One of those amendments was requiring a 4,000-foot setback of wind turbines to any occupied structure unless the owner approved an easement, Puiia said. The Planning Board had only asked for a 2,000-foot setback from any property line, he said.
Wind developer Patriot Renewables of Quincy, Mass., has been waiting for Dixfield to approve an ordinance.
Developers approached Dixfield officials three years ago about constructing a 20-megawatt wind turbine project on the Colonel Holman Mountain ridge. This would be closer to East Dixfield village. Belskis, Mitchell and Daley live the closest to the proposed project and its transmission line, a fact that was raised by more than one person Tuesday night.
Tom Carroll, project coordinator of Patriot Renewables, has objected to the 4,000-foot setback, saying it would render the wind project unfeasible economically, Puiia said.
Several people at Tuesday night’s meeting slammed all but Gill, calling them wind-power opponents who did not represent all Dixfield citizens.
Donald Litwin read the ballot for the selectmen’s initial ordinance that was approved 651-622.
“A yes vote means that the wind farm will be allowed in the towns,” Litwin said. “A no vote means that selectmen will begin the process of prohibiting wind farms in the towns.

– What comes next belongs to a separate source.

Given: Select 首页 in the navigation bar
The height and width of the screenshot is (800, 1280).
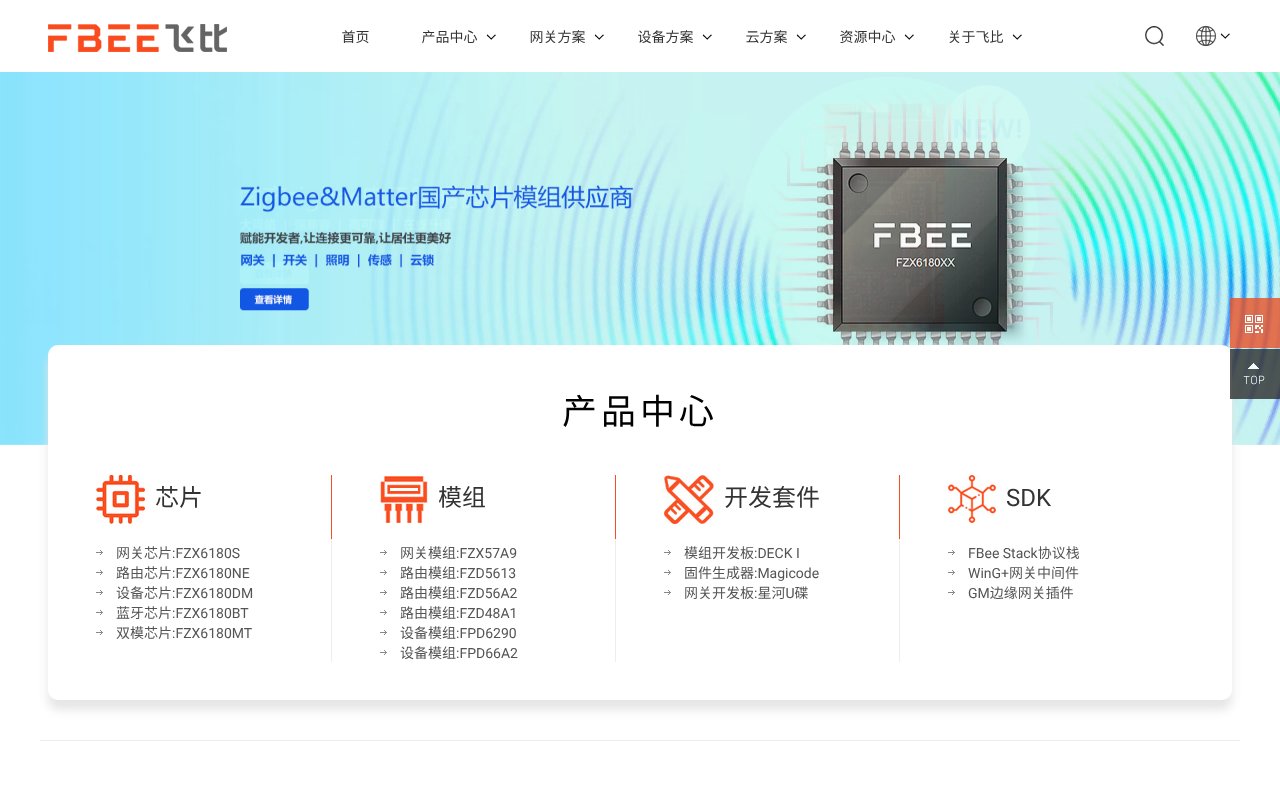Looking at the screenshot, I should pos(355,36).
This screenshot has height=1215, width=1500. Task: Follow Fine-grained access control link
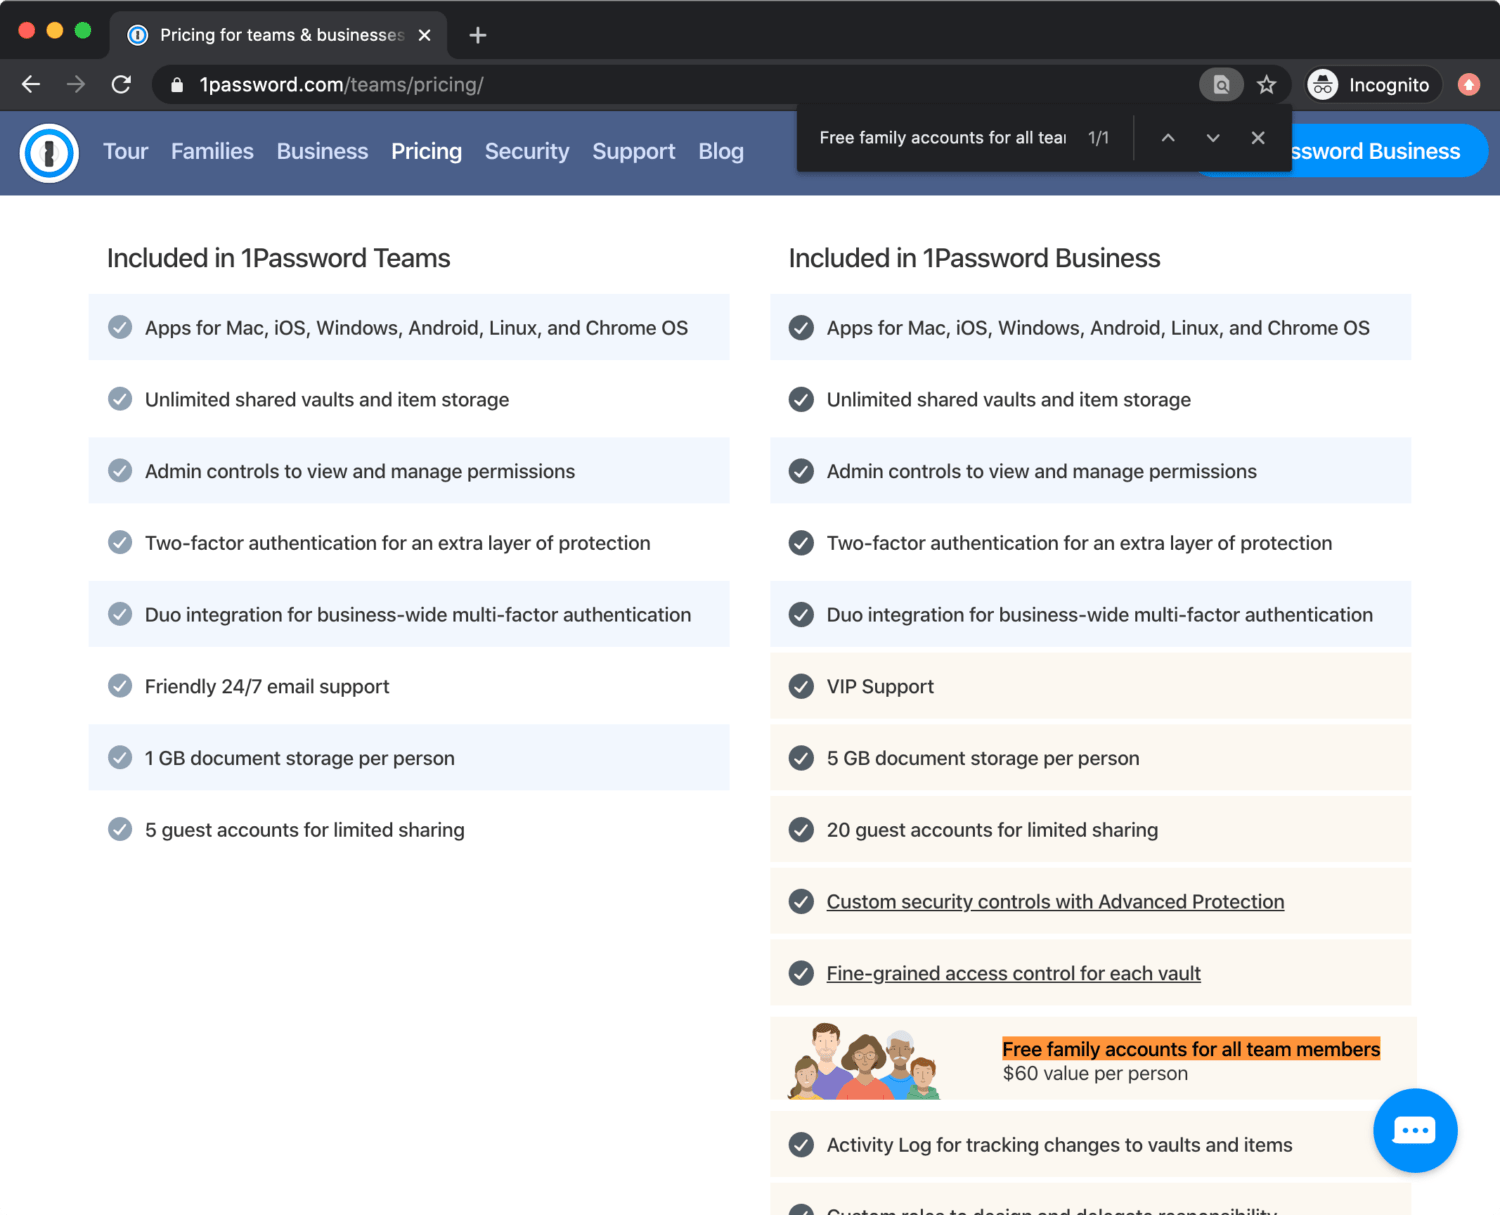point(1013,974)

“With this vote, this should not even be happening right now,” Litwin said of ongoing attempts by selectmen to amend the Planning Board ordinance for another vote. “This vote should have stood and not kept being brought up.”
Daley said that first ordinance was a zoning ordinance with a zoning map. He said a lawyer advised them to remove the zoning information and make it a regulatory ordinance.
“The Planning Board did that, and then you took it upon yourselves to make it an anti-wind ordinance,” one man said.
Daley objected.
“I don’t think we made it an anti-wind ordinance,” he said. “We made it a fair ordinance to protect citizens, their property rights, their property interests and their health as well as the interests of the wind industry.”
“No, you did make it impossible with the 4,000 feet (setback) from a property line,” the man said. “That makes it undo-able. And your attorney told you not to put it in there, to leave it at 2,000.”
Daley, Belskis and Mitchell were chastised for belonging to anti-wind groups and providing literature online about the negative aspects of wind power, but Whittemore repeatedly told the crowd not to include him in that sweep. He said he doesn’t belong to the groups and he’s not in Facebook anti-wind groups.
Voicing himself increasingly louder, Litwin accused the board of “throwing daggers at the wind industry” and being anti-wind and not supporting the will of all town residents, only themselves, who stood to be most affected by the project.
Logging business owner Aaron Jamison, who openly scoffed at Daley saying selectmen were not anti-wind, asked why they didn’t do what the Planning Board said.
“We’re trying to create a balance,” Daley said. “You can smirk and shake your head, but this last vote, it was split down the middle, so we’re trying to reach a balance. We’re protecting people who are opposed to it with stronger restrictions, but we’re trying to make it so the wind developer can build responsibly.”
“And the Planning Board wasn’t?” Jamison asked.
Planning Board member Richard A. Pickett, who is the police chief, tried to quell the unrest.
“Whether we like it or not, the people have spoken,” Pickett said. He wanted the Planning Board’s efforts and amendments put before voters.
Belskis said selectmen had other ideas, which is why they amended the Planning Board draft.
Daley said it had been his intention all along to create an ordinance that would be fair for the citizens and the wind industry.
“Which you had with the Planning Board ordinance,” Peter Holman said.